> _Exercise brief_
Can you convert all the records below into a Markdown table, with a column named Row for the row number and a column named Text for each line, leaving out blank lines?
----------------------------------------
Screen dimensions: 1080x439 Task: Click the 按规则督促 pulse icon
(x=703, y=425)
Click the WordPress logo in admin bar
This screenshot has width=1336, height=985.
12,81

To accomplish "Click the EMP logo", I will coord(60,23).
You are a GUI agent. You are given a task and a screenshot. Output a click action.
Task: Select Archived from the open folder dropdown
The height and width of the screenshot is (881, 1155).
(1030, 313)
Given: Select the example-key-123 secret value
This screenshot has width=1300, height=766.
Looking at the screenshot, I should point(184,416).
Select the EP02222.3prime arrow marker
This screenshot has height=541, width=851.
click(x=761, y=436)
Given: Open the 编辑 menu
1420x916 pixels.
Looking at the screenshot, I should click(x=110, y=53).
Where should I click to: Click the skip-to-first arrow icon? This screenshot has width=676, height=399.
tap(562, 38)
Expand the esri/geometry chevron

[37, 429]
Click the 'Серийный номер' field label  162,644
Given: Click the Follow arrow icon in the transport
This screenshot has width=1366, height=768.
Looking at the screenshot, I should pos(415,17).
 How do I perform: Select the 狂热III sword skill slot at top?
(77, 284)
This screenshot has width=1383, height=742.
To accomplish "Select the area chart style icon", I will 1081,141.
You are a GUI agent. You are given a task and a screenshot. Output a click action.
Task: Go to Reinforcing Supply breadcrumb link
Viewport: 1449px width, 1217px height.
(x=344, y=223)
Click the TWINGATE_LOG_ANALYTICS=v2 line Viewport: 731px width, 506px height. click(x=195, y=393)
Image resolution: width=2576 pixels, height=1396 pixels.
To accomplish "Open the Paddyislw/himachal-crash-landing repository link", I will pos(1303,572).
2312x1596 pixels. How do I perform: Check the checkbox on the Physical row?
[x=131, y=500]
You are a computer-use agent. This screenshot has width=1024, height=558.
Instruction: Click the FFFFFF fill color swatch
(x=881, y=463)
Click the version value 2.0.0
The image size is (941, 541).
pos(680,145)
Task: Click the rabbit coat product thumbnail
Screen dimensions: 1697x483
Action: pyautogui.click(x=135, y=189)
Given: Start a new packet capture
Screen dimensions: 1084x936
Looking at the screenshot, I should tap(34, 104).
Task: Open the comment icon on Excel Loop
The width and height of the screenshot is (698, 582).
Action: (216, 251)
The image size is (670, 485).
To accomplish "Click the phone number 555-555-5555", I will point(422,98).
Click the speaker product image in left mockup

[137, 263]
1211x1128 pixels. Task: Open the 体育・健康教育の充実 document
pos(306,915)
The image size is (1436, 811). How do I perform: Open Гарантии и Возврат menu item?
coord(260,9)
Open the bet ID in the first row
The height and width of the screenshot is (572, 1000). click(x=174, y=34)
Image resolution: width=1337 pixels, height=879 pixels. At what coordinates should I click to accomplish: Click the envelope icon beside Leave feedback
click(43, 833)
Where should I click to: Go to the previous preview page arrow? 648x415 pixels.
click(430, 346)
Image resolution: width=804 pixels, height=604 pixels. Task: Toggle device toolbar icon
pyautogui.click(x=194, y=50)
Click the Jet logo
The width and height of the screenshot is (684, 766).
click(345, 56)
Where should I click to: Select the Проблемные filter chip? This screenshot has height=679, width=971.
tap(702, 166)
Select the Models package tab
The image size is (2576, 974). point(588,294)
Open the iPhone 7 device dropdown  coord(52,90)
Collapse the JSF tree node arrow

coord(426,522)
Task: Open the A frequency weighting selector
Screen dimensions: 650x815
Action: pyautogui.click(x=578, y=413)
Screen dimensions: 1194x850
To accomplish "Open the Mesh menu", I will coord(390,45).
----------------------------------------
> _The output_
| Row | Text |
|---|---|
| 1 | Screen dimensions: 1080x439 Task: Click the 按规则督促 pulse icon |
| 2 | (x=703, y=425) |
| 3 | Click the WordPress logo in admin bar |
| 4 | This screenshot has width=1336, height=985. |
| 5 | 12,81 |
| 6 | To accomplish "Click the EMP logo", I will coord(60,23). |
| 7 | You are a GUI agent. You are given a task and a screenshot. Output a click action. |
| 8 | Task: Select Archived from the open folder dropdown |
| 9 | The height and width of the screenshot is (881, 1155). |
| 10 | (1030, 313) |
| 11 | Given: Select the example-key-123 secret value |
| 12 | This screenshot has width=1300, height=766. |
| 13 | Looking at the screenshot, I should point(184,416). |
| 14 | Select the EP02222.3prime arrow marker |
| 15 | This screenshot has height=541, width=851. |
| 16 | click(x=761, y=436) |
| 17 | Given: Open the 编辑 menu |
| 18 | 1420x916 pixels. |
| 19 | Looking at the screenshot, I should click(x=110, y=53). |
| 20 | Where should I click to: Click the skip-to-first arrow icon? This screenshot has width=676, height=399. |
| 21 | tap(562, 38) |
| 22 | Expand the esri/geometry chevron |
| 23 | [37, 429] |
| 24 | Click the 'Серийный номер' field label  162,644 |
| 25 | Given: Click the Follow arrow icon in the transport |
| 26 | This screenshot has width=1366, height=768. |
| 27 | Looking at the screenshot, I should pos(415,17). |
| 28 |  How do I perform: Select the 狂热III sword skill slot at top? |
| 29 | (77, 284) |
| 30 | This screenshot has width=1383, height=742. |
| 31 | To accomplish "Select the area chart style icon", I will 1081,141. |
| 32 | You are a GUI agent. You are given a task and a screenshot. Output a click action. |
| 33 | Task: Go to Reinforcing Supply breadcrumb link |
| 34 | Viewport: 1449px width, 1217px height. |
| 35 | (x=344, y=223) |
| 36 | Click the TWINGATE_LOG_ANALYTICS=v2 line Viewport: 731px width, 506px height. click(x=195, y=393) |
| 37 | Image resolution: width=2576 pixels, height=1396 pixels. |
| 38 | To accomplish "Open the Paddyislw/himachal-crash-landing repository link", I will pos(1303,572). |
| 39 | 2312x1596 pixels. How do I perform: Check the checkbox on the Physical row? |
| 40 | [x=131, y=500] |
| 41 | You are a computer-use agent. This screenshot has width=1024, height=558. |
| 42 | Instruction: Click the FFFFFF fill color swatch |
| 43 | (x=881, y=463) |
| 44 | Click the version value 2.0.0 |
| 45 | The image size is (941, 541). |
| 46 | pos(680,145) |
| 47 | Task: Click the rabbit coat product thumbnail |
| 48 | Screen dimensions: 1697x483 |
| 49 | Action: pyautogui.click(x=135, y=189) |
| 50 | Given: Start a new packet capture |
| 51 | Screen dimensions: 1084x936 |
| 52 | Looking at the screenshot, I should tap(34, 104). |
| 53 | Task: Open the comment icon on Excel Loop |
| 54 | The width and height of the screenshot is (698, 582). |
| 55 | Action: (216, 251) |
| 56 | The image size is (670, 485). |
| 57 | To accomplish "Click the phone number 555-555-5555", I will point(422,98). |
| 58 | Click the speaker product image in left mockup |
| 59 | [137, 263] |
| 60 | 1211x1128 pixels. Task: Open the 体育・健康教育の充実 document |
| 61 | pos(306,915) |
| 62 | The image size is (1436, 811). How do I perform: Open Гарантии и Возврат menu item? |
| 63 | coord(260,9) |
| 64 | Open the bet ID in the first row |
| 65 | The height and width of the screenshot is (572, 1000). click(x=174, y=34) |
| 66 | Image resolution: width=1337 pixels, height=879 pixels. At what coordinates should I click to accomplish: Click the envelope icon beside Leave feedback |
| 67 | click(43, 833) |
| 68 | Where should I click to: Go to the previous preview page arrow? 648x415 pixels. |
| 69 | click(430, 346) |
| 70 | Image resolution: width=804 pixels, height=604 pixels. Task: Toggle device toolbar icon |
| 71 | pyautogui.click(x=194, y=50) |
| 72 | Click the Jet logo |
| 73 | The width and height of the screenshot is (684, 766). |
| 74 | click(345, 56) |
| 75 | Where should I click to: Select the Проблемные filter chip? This screenshot has height=679, width=971. |
| 76 | tap(702, 166) |
| 77 | Select the Models package tab |
| 78 | The image size is (2576, 974). point(588,294) |
| 79 | Open the iPhone 7 device dropdown  coord(52,90) |
| 80 | Collapse the JSF tree node arrow |
| 81 | coord(426,522) |
| 82 | Task: Open the A frequency weighting selector |
| 83 | Screen dimensions: 650x815 |
| 84 | Action: pyautogui.click(x=578, y=413) |
| 85 | Screen dimensions: 1194x850 |
| 86 | To accomplish "Open the Mesh menu", I will coord(390,45). |